Showing posts with label Techno Killers. Show all posts
Showing posts with label Techno Killers. Show all posts

Monday, January 11, 2010

'Untraceable' is worth tracking down

Untraceable (2008)
Starring: Diane Lane, Billy Burke, Colin Hanks, Mary Beth Hurt, and Owen Reilly
Director: Gregory Hoblit
Rating: Six of Ten Stars

A genius-level hacker (Reilly) is kidnapping and murdering victims live on a website. The more people who log on, the faster the victims die. As FBI cyber-crime experts (Lane and Hanks) close in onthe killer, he makes them his next targets.


"Untraceable" is a decent thriller in the mold of "The Card Player" (review here) and it had far more in common with that lesser-known thriller than "Silence of the Lambs", which some reviewers compare it to. (I can only, once again, assume that these reviewers don't watch enough movies, or they don't really pay attention to the movies they do watch. The similarities between this film and "Silence of the Lambs" are superficial and comparing the two does neither film justice.)

Although there are few surprises in "Untraceable", the film moves along at a fast pace and keeps the suspense high, despite the fact that most of film involves characters just sitting around. Further, its likeable and talented cast makes sure the viewer feels engaged in the film, and even the most jaded member of the audience will start to be drawn in when the killer sets his sights on the film's heroes. Even better, the film's villain is ultimately a pathetic loser for whom the audience will feel more disgust than respect; it's high time a movie got away from the "kewl bad guy" trend.



Wednesday, December 30, 2009

Playing video poker with highest stakes
(and holding a losing hand)

The Card Player (2004)
Starring: Stefania Rocca and Liam Cunningham
Director: Dario Argento
Rating: Four of Ten Stars

Police detective Anna Mari (Rocca) becomes the point of contact for a serial killer who kidnaps young women and forces Rome's homicide detective squad to play online video poker for their lives.


"The Card Player" has enough plot- and logic-holes large enough to drive the train featured in its intense climactic moments through, not to mention an unfortunate tendency on the part of the characters to do stupid things just because if they didn't, the already feeble and shaky plot would fall apart completely. There is, however, enough tension and mystery here to keep viewers engaged.

Regular viewers of Argento's movies are used to characters having extreme moments of idiocy because the plot needs them to... his films have depended on this since "Deep Red" (review here). Here, though, the affliction strikes multiple characters far more than is acceptable even by Argento standards.

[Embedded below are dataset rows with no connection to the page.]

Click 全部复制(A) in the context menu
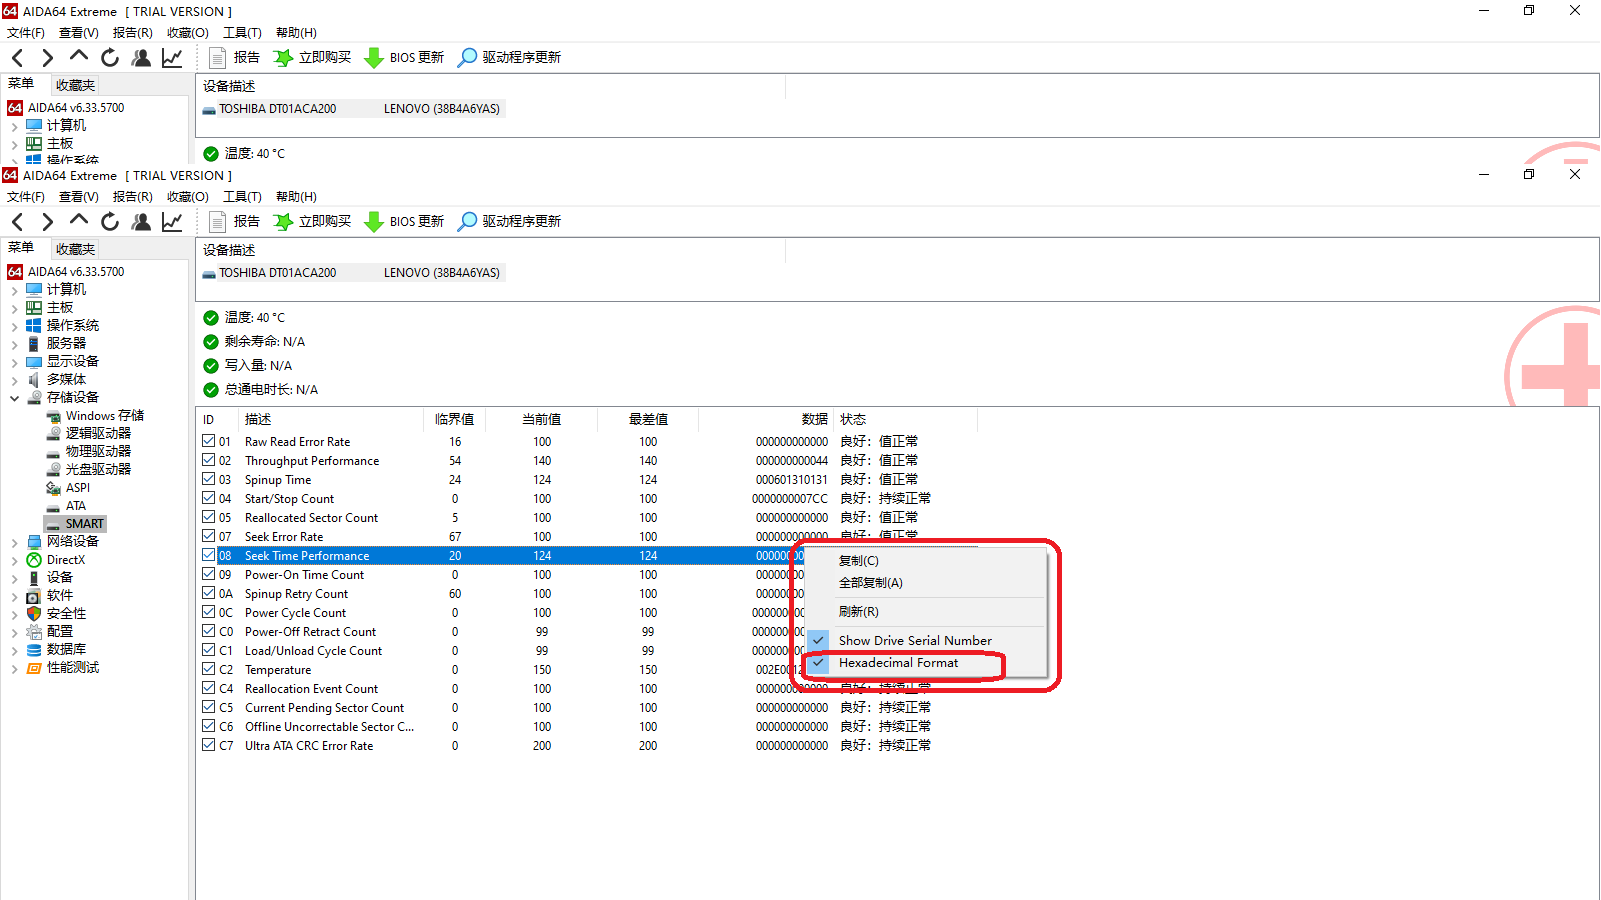The image size is (1601, 900). click(x=870, y=583)
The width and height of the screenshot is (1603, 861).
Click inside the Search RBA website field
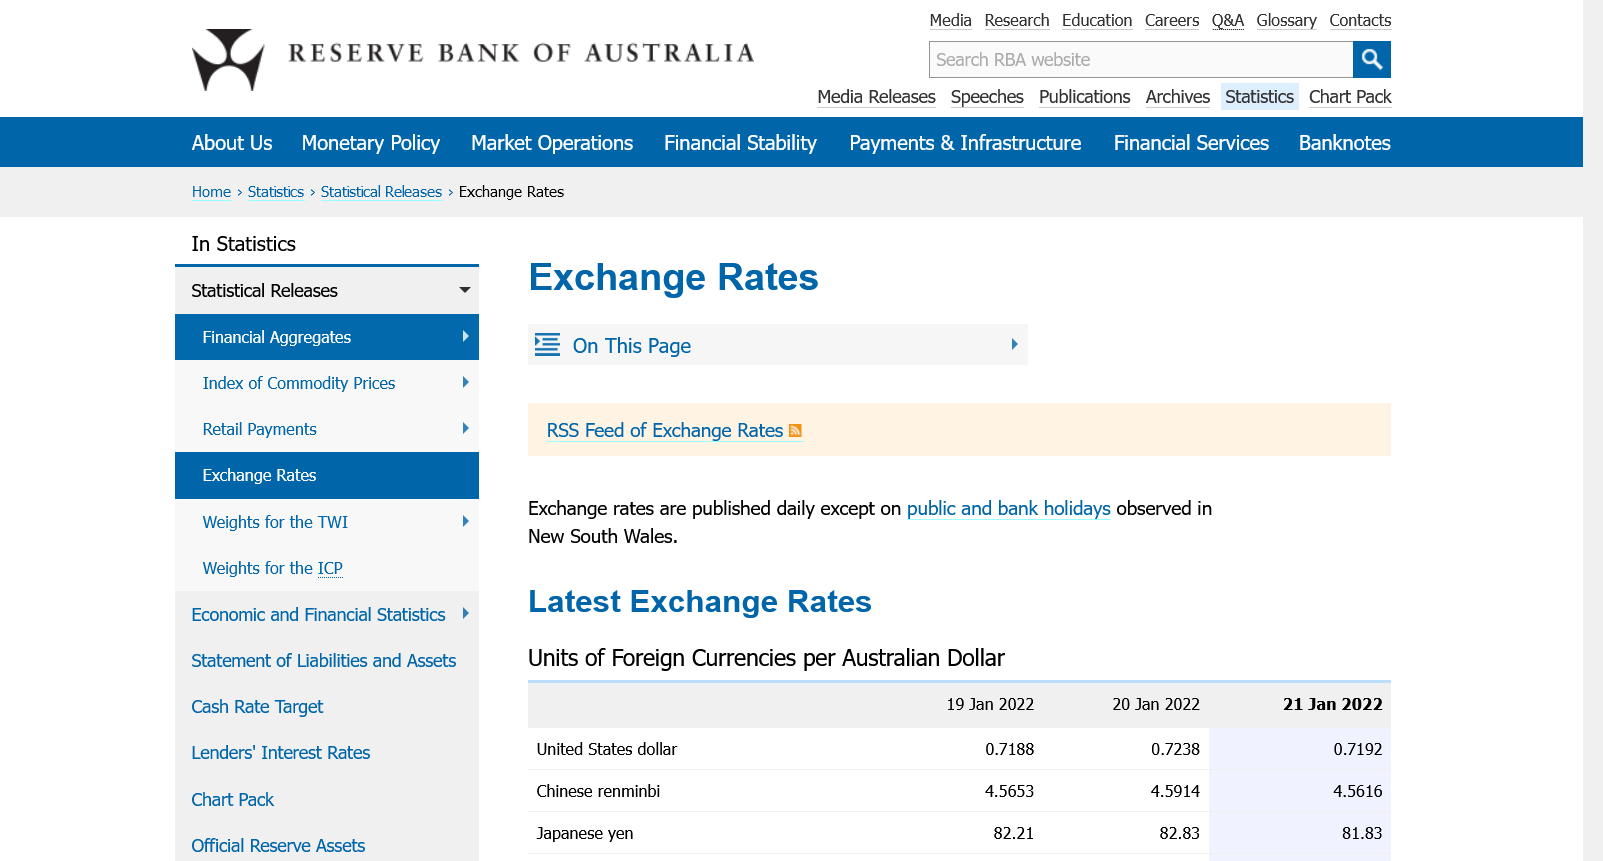click(1140, 60)
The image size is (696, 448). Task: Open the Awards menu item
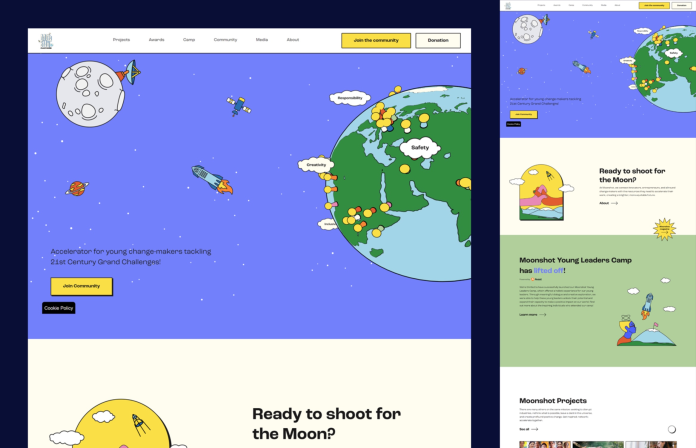[x=156, y=40]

There is the further strike against the film that its characters, both minor and major, are a collection of tired cliches with not even quirks about them to make them different from the characters you've seen in other mysteries and thrillers--the cranky police chief, the jaded coroner, the disgraced renegade cop, the computer hacker who now works with the police, the killer with the "mysterious inside knowledge of the police department" are all here, and they play exactly the sorts of roles you expect them to, in exactly the way you expect them to. This collection of cliches, coupled with the fact they all suffer from plot-dictated stupidity, further damages the film and at times even ruins some of the mounting suspense.

Despite a nice idea at its core and a tense final confrontation between cop and killer, "The Card Player" is a fairly weak effort. Save it for the day when there's nothing else you're interested in watching.